Honestly, I do not think I consciously chose to pursue an artistic/creative career. Art and dance and poetry were all just there for me when I needed it. And truly that is still how I try to keep it. I do not ever want to be forced to make art, or forced to make a type of art. To me, that feels more like torture. And I know torture is a bold word, but art has always been something out of necessity rather than just something to do for fun. Whether I needed to escape my home, my family, my thoughts – or dive into my questions, my mind, my curiosities, art was the one thing that made sense. I do it because I need it. I do it for the process and the journey. Creating has always been the way I communicate best. Creating is something that helps me understand my self better. When I look back at the pieces I have created, the subjects all tend to put my most inner thoughts and insecurities on blast, without me even knowing it’s happening. I remember about two years ago, I made this piece called “Girl,” which basically is about a young girl having an identity crisis. Throughout the piece we watch this girl go through her diary trying to understand her sexuality, as well as her battles with femininity and coming out to her family. After seeing this piece, my mother asked me if I had originally forgotten to invite her to the show for a reason. She thought this was such a personal piece (with small hints of anger towards the mother of the main character), that maybe I didn’t want her to see it. This was a very interesting response to get. Later I realized that all my works are about my internal struggles – the ones that were impossible for me to express normally. I seem to only be able to do it through my art. And this is why I continue to create. Why I have to create. Because it really is a way of communication for me. Truly at points, my only way of communication.
Can you open up a bit about your work and career? We’re big fans and we’d love for our community to learn more about your work.
Looking back on my journey, which truly feels like it has just begun, I see so many lessons and challenges. I think the most important obstacle I have faced is myself. My fears and doubts have been my biggest hurdle. As each job or opportunity came, it felt as if the beginning was always tainted by doubts and judgments. This took me down, but once I got passed those, I was able to explore, research, and create without a stutter. It took time and many realizations as well as lots of internal work to undo this pattern. The biggest realization I had was that nobody else has experienced exactly what I have. If I take my experiences in this world and create with this knowledge, then I can’t go wrong. I realized if I was fully me, nobody could do the job better because nobody can come from the same angle I come from. And this, was the most freeing realization.
The Shoutout series is all about recognizing that our success and where we are in life is at least somewhat thanks to the efforts, support, mentorship, love and encouragement of others. So is there someone that you want to dedicate your shoutout to?

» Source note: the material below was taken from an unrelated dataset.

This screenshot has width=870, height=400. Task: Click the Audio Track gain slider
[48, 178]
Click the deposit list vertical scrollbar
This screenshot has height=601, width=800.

Wow! What a question! There are so many incredible people that I have to thank for helping me along my journey. First, I have to give a huge shoutout to my parents for giving me the freedom as a kid to explore every possible avenue. Without this freedom I would have not been able to experience half of what has led me to the artist and human I am today. I would like to give a huge shoutout to the following: Brandy Thilesen for being the one who made me fall in love with dance, Terry Bixler for sharing knowledge that led to the clearest understanding and awareness of my body in motion, Michael Figueroa for helping me find myself, my brother for always inspiring me to do more, Walter Matteini and Ina Broeckx for giving me my first company job and for helping bring the artist inside me out into my dancing, Micaela Taylor for her incredible movement language which has completely changed that way I move, Damien Jalet, Omar Carrum, and Claudia Lavista for introducing me to floorwork, and LajaMartin for making me fall in love with floor work again. I could name for hours everyone else who has affected me on my journey, but I will just say a general thank you to everyone who believed in me as a dancer and choreographer.